→ Given data
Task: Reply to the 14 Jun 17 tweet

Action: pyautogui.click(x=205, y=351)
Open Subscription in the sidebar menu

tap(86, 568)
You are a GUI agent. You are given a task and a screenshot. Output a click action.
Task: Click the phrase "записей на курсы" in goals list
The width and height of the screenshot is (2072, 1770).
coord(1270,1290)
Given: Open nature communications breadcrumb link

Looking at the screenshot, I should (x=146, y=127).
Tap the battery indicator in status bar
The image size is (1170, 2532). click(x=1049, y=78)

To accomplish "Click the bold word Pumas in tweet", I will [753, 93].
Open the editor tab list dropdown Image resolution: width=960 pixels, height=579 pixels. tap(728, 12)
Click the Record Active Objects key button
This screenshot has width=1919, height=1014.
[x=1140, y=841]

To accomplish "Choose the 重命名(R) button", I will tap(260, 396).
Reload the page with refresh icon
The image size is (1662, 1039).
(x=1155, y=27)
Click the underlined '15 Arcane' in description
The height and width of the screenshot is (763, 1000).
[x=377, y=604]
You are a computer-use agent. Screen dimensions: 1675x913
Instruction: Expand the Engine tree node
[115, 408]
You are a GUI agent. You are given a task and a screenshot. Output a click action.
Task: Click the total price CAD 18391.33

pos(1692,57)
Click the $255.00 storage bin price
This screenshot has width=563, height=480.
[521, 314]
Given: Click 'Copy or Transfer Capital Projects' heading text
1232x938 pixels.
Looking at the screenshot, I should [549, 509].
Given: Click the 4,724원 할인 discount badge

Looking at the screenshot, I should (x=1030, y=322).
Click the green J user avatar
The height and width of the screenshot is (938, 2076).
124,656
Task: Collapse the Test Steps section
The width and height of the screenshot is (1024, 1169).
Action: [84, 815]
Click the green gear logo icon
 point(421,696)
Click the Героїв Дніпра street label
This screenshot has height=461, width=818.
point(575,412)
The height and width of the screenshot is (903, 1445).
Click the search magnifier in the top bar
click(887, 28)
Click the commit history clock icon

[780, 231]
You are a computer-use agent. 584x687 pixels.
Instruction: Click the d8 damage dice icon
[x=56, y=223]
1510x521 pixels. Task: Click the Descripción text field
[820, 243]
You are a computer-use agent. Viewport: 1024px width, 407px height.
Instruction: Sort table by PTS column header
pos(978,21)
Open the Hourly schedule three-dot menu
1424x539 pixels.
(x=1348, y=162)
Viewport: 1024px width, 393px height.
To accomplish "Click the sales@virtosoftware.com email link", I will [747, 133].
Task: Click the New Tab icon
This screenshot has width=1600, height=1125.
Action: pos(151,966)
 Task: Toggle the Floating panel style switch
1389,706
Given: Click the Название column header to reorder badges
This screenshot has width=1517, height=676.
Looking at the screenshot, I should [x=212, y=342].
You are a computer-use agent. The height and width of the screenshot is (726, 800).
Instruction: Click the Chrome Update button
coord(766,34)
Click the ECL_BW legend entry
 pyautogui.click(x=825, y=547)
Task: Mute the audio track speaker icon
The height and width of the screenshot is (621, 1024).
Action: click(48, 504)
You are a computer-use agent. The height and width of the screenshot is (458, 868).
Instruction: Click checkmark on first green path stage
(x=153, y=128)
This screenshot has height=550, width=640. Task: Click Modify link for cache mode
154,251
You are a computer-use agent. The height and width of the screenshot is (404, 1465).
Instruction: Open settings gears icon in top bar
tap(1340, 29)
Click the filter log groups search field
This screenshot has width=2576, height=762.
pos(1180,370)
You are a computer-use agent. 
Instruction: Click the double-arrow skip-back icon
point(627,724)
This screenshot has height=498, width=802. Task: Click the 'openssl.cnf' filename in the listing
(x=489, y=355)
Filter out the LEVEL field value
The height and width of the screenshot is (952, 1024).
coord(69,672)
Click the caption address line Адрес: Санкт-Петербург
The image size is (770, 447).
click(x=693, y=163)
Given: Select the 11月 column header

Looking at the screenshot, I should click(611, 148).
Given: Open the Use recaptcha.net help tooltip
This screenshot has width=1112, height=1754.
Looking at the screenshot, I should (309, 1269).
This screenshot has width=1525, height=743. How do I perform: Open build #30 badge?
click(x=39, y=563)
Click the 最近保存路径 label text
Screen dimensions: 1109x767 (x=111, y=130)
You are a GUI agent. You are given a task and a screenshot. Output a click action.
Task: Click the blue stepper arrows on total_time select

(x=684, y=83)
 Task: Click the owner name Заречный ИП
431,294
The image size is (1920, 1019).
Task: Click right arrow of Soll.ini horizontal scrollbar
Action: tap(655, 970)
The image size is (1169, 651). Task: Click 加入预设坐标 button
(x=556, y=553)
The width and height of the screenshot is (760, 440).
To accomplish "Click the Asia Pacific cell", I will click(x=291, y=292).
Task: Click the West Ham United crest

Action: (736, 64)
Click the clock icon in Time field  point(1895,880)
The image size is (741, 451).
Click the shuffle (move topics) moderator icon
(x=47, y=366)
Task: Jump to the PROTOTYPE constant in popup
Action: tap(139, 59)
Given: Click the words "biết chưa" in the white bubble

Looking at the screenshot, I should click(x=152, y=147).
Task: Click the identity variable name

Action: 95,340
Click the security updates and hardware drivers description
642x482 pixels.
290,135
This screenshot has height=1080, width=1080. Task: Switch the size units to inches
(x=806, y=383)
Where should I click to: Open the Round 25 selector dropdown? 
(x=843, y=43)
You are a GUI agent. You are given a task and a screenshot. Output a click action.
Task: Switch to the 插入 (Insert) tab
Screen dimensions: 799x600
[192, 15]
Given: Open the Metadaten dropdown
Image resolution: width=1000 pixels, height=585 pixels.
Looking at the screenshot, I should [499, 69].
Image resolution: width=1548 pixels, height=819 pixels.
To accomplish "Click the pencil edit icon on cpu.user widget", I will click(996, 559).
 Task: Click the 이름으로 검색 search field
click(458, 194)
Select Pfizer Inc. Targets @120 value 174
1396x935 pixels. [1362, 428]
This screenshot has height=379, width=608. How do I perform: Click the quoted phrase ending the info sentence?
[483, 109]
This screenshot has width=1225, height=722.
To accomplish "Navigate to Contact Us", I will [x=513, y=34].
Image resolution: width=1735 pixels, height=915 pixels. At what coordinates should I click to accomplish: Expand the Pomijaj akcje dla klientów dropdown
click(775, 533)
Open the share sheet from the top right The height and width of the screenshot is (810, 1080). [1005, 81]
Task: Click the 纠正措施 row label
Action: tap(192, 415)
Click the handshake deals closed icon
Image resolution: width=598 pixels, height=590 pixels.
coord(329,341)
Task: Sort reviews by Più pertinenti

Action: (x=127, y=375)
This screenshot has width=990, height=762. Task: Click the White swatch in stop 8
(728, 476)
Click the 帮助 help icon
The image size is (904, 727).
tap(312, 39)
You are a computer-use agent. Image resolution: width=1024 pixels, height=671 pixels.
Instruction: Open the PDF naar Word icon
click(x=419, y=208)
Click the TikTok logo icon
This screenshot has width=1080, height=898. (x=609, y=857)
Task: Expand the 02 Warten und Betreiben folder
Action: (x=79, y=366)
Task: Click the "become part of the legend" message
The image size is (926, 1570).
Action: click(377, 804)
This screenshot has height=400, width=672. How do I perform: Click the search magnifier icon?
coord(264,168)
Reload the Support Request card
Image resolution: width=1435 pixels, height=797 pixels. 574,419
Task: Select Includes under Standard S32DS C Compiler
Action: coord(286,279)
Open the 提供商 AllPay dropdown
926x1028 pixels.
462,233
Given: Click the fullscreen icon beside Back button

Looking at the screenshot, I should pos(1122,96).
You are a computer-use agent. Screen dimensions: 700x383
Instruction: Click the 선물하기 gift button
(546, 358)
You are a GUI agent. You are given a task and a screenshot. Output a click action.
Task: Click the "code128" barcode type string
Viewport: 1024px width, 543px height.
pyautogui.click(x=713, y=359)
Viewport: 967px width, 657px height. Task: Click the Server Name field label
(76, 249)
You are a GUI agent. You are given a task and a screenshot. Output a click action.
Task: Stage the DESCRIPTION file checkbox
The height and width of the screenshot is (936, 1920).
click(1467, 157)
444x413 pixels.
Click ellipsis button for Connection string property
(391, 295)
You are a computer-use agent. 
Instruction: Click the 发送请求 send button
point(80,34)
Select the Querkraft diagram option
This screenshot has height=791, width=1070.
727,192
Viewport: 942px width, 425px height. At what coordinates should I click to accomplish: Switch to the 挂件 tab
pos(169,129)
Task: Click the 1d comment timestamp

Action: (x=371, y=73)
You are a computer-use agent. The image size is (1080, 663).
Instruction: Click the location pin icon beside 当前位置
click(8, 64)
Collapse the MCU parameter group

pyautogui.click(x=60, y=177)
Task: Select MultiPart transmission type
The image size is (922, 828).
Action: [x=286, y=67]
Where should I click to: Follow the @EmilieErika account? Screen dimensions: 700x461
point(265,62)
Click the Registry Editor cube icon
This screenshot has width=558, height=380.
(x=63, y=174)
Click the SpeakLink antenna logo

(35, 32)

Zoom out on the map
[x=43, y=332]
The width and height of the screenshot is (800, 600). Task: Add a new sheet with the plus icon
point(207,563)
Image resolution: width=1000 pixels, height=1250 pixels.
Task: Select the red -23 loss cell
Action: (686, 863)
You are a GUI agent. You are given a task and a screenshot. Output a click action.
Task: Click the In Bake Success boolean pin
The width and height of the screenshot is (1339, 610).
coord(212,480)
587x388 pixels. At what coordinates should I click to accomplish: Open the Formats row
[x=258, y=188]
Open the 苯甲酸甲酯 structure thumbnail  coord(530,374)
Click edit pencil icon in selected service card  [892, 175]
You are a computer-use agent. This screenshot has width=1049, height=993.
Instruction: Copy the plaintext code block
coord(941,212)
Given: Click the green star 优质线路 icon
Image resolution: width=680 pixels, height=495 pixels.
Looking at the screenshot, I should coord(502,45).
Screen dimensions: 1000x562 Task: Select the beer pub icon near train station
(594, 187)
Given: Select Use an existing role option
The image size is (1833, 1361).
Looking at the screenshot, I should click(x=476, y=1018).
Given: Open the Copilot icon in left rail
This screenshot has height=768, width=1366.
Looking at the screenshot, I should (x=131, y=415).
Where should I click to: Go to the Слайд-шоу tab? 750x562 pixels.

→ Instructions for the task
Look through the entries for lines containing the word "option" and return each one.

→ Reply
Select the Querkraft diagram option
Given: Select Use an existing role option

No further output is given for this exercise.